California is hoping to legislate single-use plastics with the continued discussion on a bill to remove them. The bill has two main goals. The first is to reduce single-use packaging and products to the “maximum extent feasible.” The second, a mandate that all single-use packaging manufactured and sold in California after January 1, 2030 must be recyclable or compostable. On September 10, the bill returned to the senate floor for consideration. Plastic’s harm to land, animals, and people has been widely reported.
The bill also states that by 2030, regulations would maintain a 75% reduction of generated single-use plastic by composting, recycling or reduction. In the bill text, lawmakers outline the disposal and production of plastic, reporting global production at 335 million tons and the disposal of 30 million tons in the United States. Much of the disposed plastic ends up in oceans, a significant fact to a state with the Pacific Ocean as its western boundary.

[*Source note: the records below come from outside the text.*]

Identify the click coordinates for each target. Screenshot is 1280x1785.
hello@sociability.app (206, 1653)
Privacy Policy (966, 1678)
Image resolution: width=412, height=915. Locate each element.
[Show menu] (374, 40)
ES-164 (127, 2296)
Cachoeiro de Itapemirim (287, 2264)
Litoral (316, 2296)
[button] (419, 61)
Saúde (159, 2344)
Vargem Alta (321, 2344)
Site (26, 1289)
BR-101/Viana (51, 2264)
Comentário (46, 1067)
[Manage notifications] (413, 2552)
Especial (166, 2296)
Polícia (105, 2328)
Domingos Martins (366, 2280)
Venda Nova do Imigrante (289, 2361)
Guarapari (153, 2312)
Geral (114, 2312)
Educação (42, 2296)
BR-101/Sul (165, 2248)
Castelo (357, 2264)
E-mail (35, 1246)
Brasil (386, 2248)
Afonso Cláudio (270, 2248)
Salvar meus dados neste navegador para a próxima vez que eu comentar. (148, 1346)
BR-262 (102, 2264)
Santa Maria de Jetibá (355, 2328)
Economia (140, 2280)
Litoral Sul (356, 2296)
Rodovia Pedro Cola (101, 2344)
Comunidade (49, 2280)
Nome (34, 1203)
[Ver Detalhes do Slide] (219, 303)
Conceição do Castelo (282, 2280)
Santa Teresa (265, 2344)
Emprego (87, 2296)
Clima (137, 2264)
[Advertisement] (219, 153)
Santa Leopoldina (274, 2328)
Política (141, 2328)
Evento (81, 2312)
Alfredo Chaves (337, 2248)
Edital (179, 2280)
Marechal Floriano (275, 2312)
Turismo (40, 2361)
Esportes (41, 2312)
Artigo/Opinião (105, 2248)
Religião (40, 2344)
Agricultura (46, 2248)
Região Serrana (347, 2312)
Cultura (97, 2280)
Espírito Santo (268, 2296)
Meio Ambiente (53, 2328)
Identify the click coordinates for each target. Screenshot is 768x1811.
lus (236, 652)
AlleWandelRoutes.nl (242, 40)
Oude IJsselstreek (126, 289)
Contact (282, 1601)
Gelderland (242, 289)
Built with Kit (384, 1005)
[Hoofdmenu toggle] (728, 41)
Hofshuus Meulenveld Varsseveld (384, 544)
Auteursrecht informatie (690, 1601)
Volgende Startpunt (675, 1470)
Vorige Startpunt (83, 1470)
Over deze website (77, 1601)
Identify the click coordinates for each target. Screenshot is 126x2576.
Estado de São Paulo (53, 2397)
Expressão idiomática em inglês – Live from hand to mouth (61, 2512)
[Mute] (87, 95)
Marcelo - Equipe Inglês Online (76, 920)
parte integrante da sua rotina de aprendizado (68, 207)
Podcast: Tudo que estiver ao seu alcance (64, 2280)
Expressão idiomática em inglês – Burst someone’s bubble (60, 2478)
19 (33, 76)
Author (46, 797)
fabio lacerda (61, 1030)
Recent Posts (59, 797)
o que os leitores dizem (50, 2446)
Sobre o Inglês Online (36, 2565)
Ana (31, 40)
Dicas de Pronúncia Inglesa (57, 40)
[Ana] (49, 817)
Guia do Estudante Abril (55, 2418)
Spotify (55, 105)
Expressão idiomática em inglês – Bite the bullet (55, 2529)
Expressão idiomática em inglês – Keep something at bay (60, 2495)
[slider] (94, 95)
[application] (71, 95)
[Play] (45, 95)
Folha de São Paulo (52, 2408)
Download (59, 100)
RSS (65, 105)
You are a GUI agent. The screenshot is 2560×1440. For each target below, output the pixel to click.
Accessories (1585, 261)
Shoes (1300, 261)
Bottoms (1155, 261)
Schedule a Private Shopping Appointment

California taking a stand on plastics will have a significant effect on the United States, from a population perspective and in establishing it as a model for other states. One out of every eight people in the United States lives in California. The bill calls California the 5th largest economy in the world.
As plastic production increases, it becomes harder to dispose of and recycle. In a hearing on September 10, bill author Assemblywoman Lorena Gonzalez (D- San Diego) made comments including, “While the state and local communities in California have tried to reduce the burden from single-use packaging since the 1980s, taxpayers and local governments still spend over $420 million annually in ongoing efforts to clean up and prevent litter in streets, storm drains, parks and waterways. Not only is cleanup expensive, but it cannot keep pace with the production of single-use disposable items, which continues to grow exponentially.”
The state has long been a leader in environmental action, including early plastic legislation. In September, 2018, the governor signed a bill banning single-use straws in restaurants, following its 2014 bill banning single-use plastic bags. California was the first state to ban single-use plastic bags.